» **OBJECTIFS**:
A - Recopiez fidèlement le passage de l'extrait qui s'ouvre sur les mots contenant « Le truc existe » et se clôt sur « tout était différent. ».
B - Pouvez-vous condenser le paragraphe de l'extrait commençant par « La mienne avait un fond bleu marine » en conservant ses faits essentiels ?
C - Selon l'extrait, quand la narratrice a-t-elle appris à coder sur Myspace ?

La première liste magique

J’ai appris à coder sur Myspace durant l’été 2006 (bon, si on peut appeler ça « coder »).
Il s’agissait de personnaliser son profil en éditant des codes pour que les bandeaux clignotants et immondes des fournisseurs n’apparaissent pas sur ta page, que tu t’appliquais à rendre la plus classe possible.

La mienne avait un fond bleu marine, des photos en noir et blanc. Le seul truc qui clochait était mon URL, personnalisé lui aussi. J’avais perdu un pari face à Marc, camarade de thèse avec lequel je faisais constamment le concours du titre le plus abscons pour nos publications scientifiques dans des revues. Je me rappelle que pour un article sur la pop culture et la reproductibilité de l’art, il avait trouvé « Kitsh ou double« . J’étais jalouse comme un pou. Une petite pou.

Bref, j’avais perdu un pari et j’avais hérité, non sans contrariété, de l’URL suivant : https://myspace.com/gerardu

Gerardu. Ge. Rar. Du.

Gérard avec un « u » à la fin.
J’avais perdu un pari et Marc avait été d’une exigence absurde pour que le tarif s’applique.

– « C’est pas parce que t’es une nana que tu vas être dispensée de sentence« .

Ge. Rar. Du.

Le truc existe toujours. Je veux dire, le profil.

Je me suis reconnectée, guidée par la curiosité d’y retrouver à la même place le début d’une vie numérique, empreinte d’images re-codées via Photobucket et cousue de mots et de références de groupes comme l’est le corps (cousu) de son système nerveux. Rien n’avait bougé mais tout était différent.

» **ENTRÉES RÉPERTORIÉES**:
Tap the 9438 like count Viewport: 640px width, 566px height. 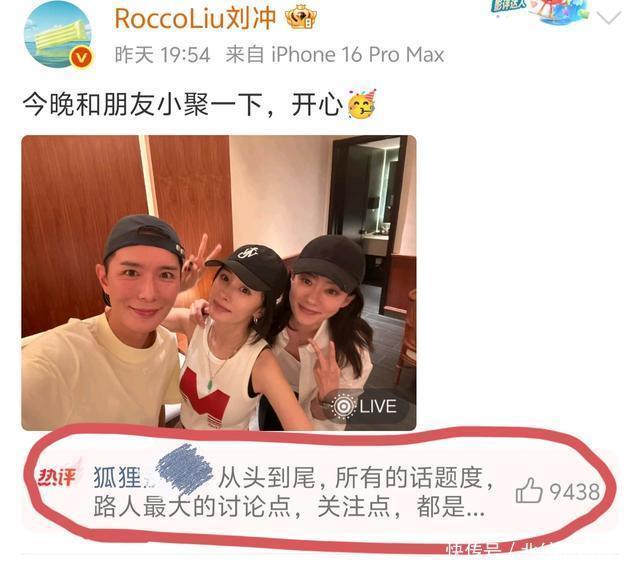tap(575, 492)
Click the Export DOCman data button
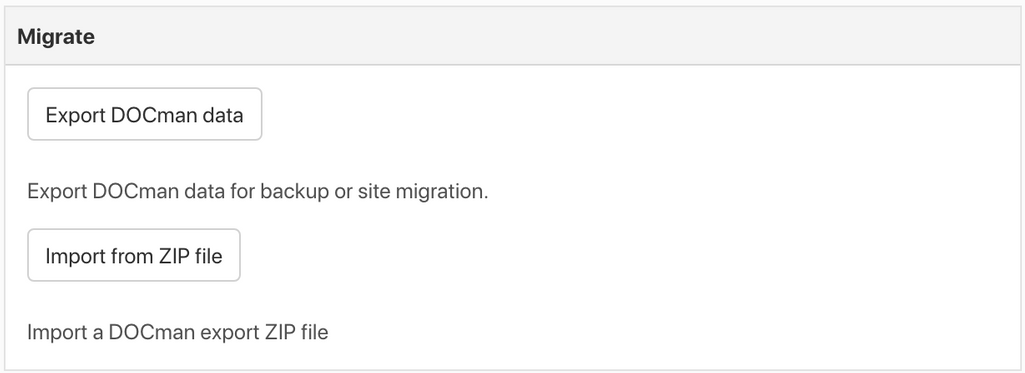The height and width of the screenshot is (373, 1025). [x=144, y=114]
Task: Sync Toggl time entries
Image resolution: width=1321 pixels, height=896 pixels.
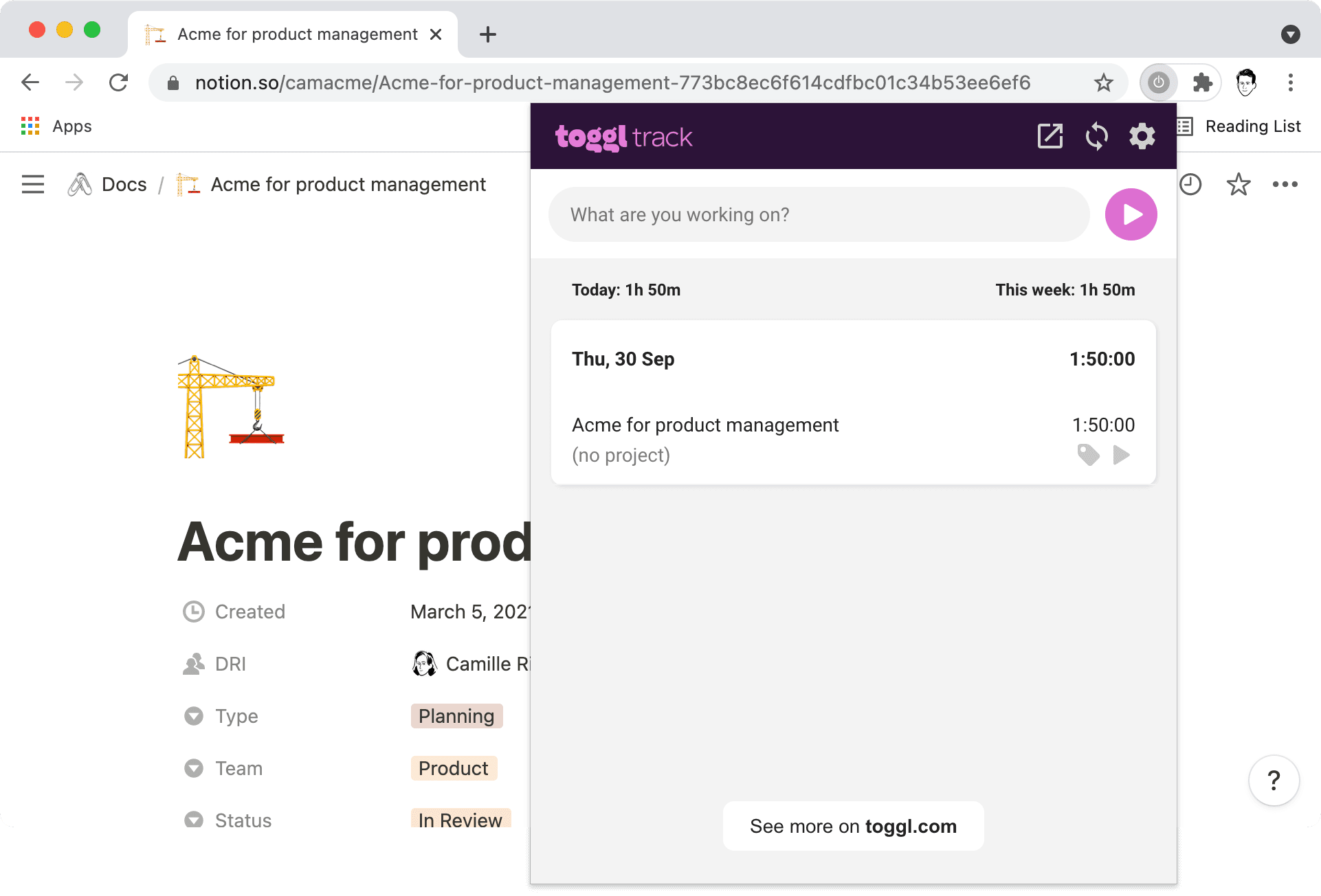Action: 1096,136
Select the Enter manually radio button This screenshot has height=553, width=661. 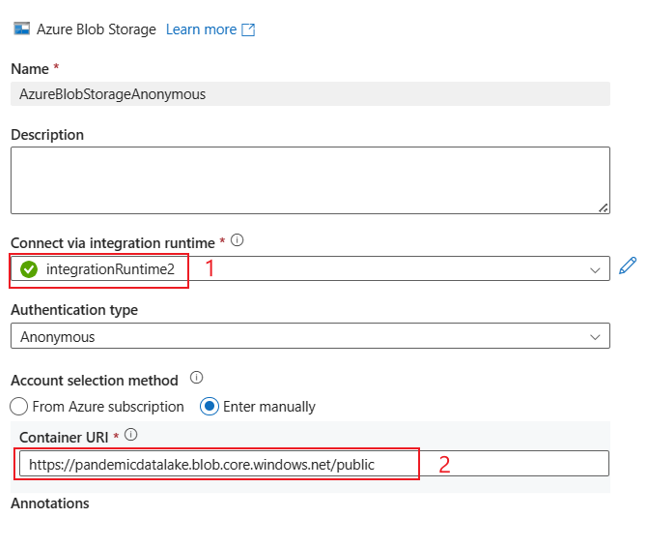coord(209,407)
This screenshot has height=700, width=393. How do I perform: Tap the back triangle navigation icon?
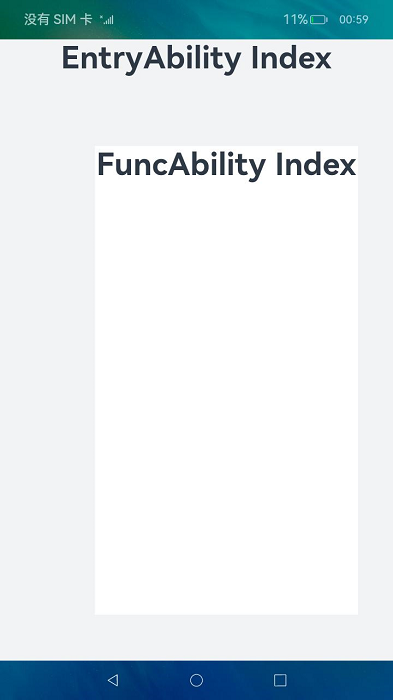click(113, 680)
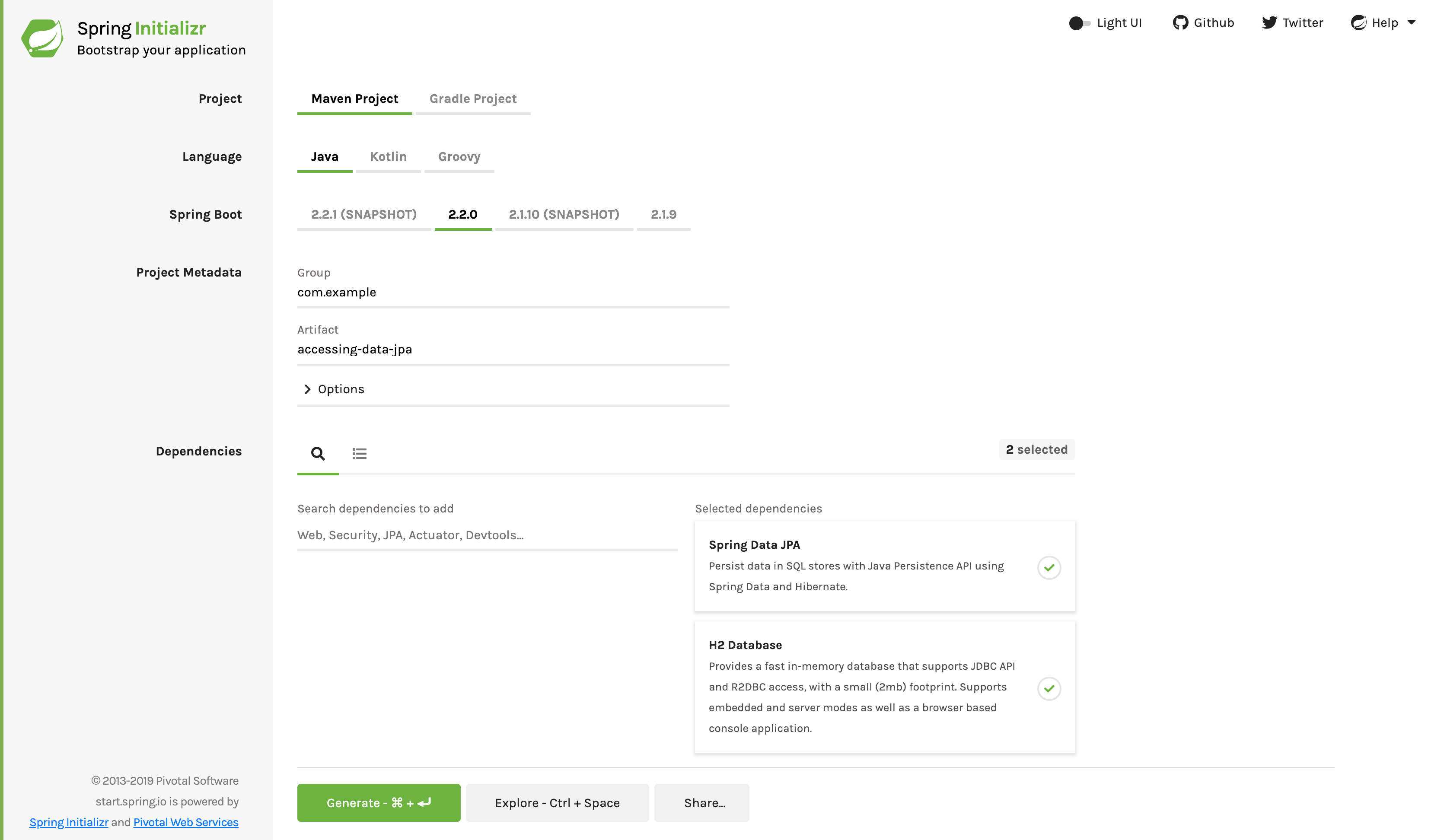
Task: Click the GitHub octocat icon
Action: (x=1180, y=23)
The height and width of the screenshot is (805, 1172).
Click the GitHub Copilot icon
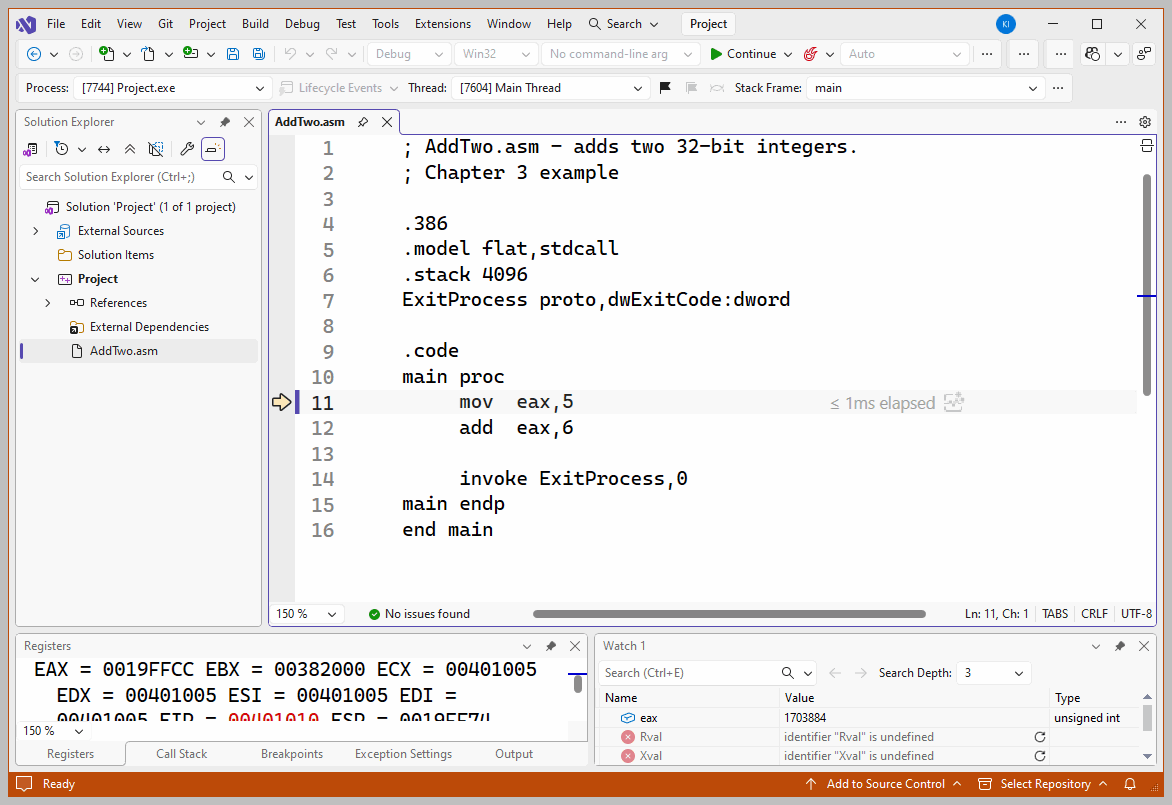point(1093,54)
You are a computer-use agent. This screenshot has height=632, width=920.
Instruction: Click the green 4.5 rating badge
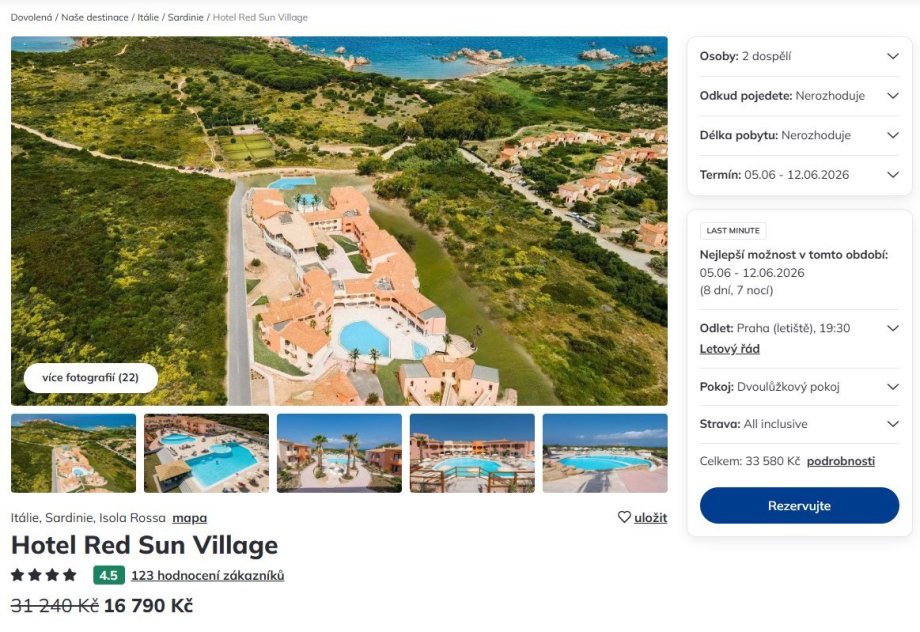108,575
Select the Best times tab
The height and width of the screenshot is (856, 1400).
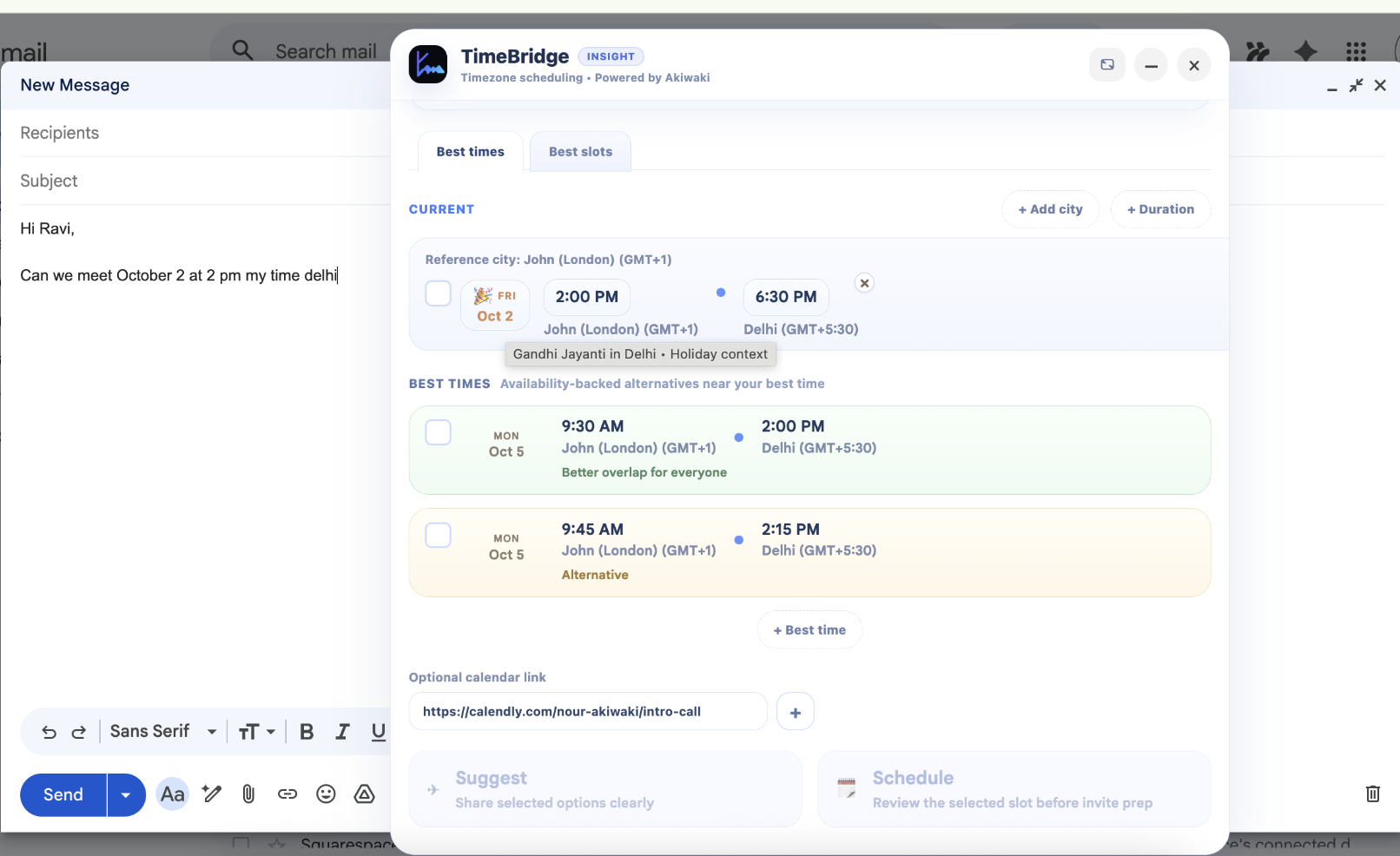470,152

» **RÉPONSES DANS L'ORDRE**:
A -
Le truc existe toujours. Je veux dire, le profil.

Je me suis reconnectée, guidée par la curiosité d’y retrouver à la même place le début d’une vie numérique, empreinte d’images re-codées via Photobucket et cousue de mots et de références de groupes comme l’est le corps (cousu) de son système nerveux. Rien n’avait bougé mais tout était différent.

B - Mon profil avait un fond bleu marine et des photos en noir et blanc, mais mon URL personnalisée clochait. J'avais perdu un pari face à Marc, camarade de thèse avec qui je rivalisais pour trouver le titre le plus abscons pour nos publications scientifiques. Pour un article sur la pop culture et la reproductibilité de l'art, il avait trouvé « Kitsh ou double », ce qui me rendait très jalouse.

C - Durant l'été 2006.